TEXTO DE LEITURA —
Escrevo embaçado, com a raiva da impotência contra a violência. Escrevo quando ouço milhares de pessoas insanas e intolerantes exigindo e o Jaime espera impávido, com seu esgar de dor. Escrevo já arrefecido da comoção que me causa colocar-lhe cateteres, puncionar a sua falta de defesa, a proximidade da sua lucidez e seu sorriso doce. Um Jaime conformado com a maldade Duchenne que herdou da mãe amada, da mãe que lhe dedica cada minuto daquelas consciências serenas. Jaime está tetraparético porque os membros deixaram de se mover. Tudo se vai deteriorando lentamente, tudo onde há músculos, porque o cérebro, não os tendo, lá vai testemunhando o corpo que arrefece.

INSTRUÇÕES DO EXERCÍCIO —
a - Como resumiria, em duas frases, o texto sobre o Jaime?
b - Pode transcrever fielmente o trecho do texto sobre o Jaime, começando em "Escrevo embaçado, com" e terminando em "corpo que arrefece."?
c - Como prolongaria o texto sobre o Jaime a partir do ponto em que ele termina?
O material não tem qualquer relação com este exercício.

MATERIAL FORNECIDO —
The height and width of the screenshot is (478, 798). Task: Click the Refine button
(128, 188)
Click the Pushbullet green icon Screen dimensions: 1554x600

RESPOSTAS DO EXERCÍCIO —
a - Quem escreve fá-lo com a raiva da impotência contra a violência, já arrefecido da comoção de colocar cateteres ao Jaime, que está conformado com a maldade Duchenne herdada da mãe que lhe dedica cada minuto. Jaime está tetraparético e tudo onde há músculos se vai deteriorando lentamente, enquanto o cérebro vai testemunhando o corpo que arrefece.

b -
Escrevo embaçado, com a raiva da impotência contra a violência. Escrevo quando ouço milhares de pessoas insanas e intolerantes exigindo e o Jaime espera impávido, com seu esgar de dor. Escrevo já arrefecido da comoção que me causa colocar-lhe cateteres, puncionar a sua falta de defesa, a proximidade da sua lucidez e seu sorriso doce. Um Jaime conformado com a maldade Duchenne que herdou da mãe amada, da mãe que lhe dedica cada minuto daquelas consciências serenas. Jaime está tetraparético porque os membros deixaram de se mover. Tudo se vai deteriorando lentamente, tudo onde há músculos, porque o cérebro, não os tendo, lá vai testemunhando o corpo que arrefece.

c -
O Jaime é aquela cabeça num corpo inerte. Não consegue alimentar-se só, não tem a força suficiente para se alimentar de forma eficaz e por essa razão cada dia terá mais suportes. Um dia os pulmões não terão músculos para os empurrar e o coração vai adoecendo progressivamente. E chego eu com as agulhas àquela lucidez mártir, chego eu com a violência dos nossos objectos de persistir com a vida e ele tudo aceita e tudo me agradece. E eu encho-me de uma dor por trás dos olhos que os espremem e comicham, e louvo a Deus por ter filhos sãos, e aterrorizo-me dum casulo igual. Jaime tem 20 anos e desde há 12 de cama, anquilosado e amado como ninguém. Aquela é a mãe coragem e ele é o herói do sorriso que nasce na impotência maior. Meu Deus, como estas doenças genéticas me dão raiva, e esta incapacidade no sofrimento me angustia. Jaime Duchenne vai viver comigo alguns dias e eu vou sofrer amargamente esta incapacidade, esta impotência.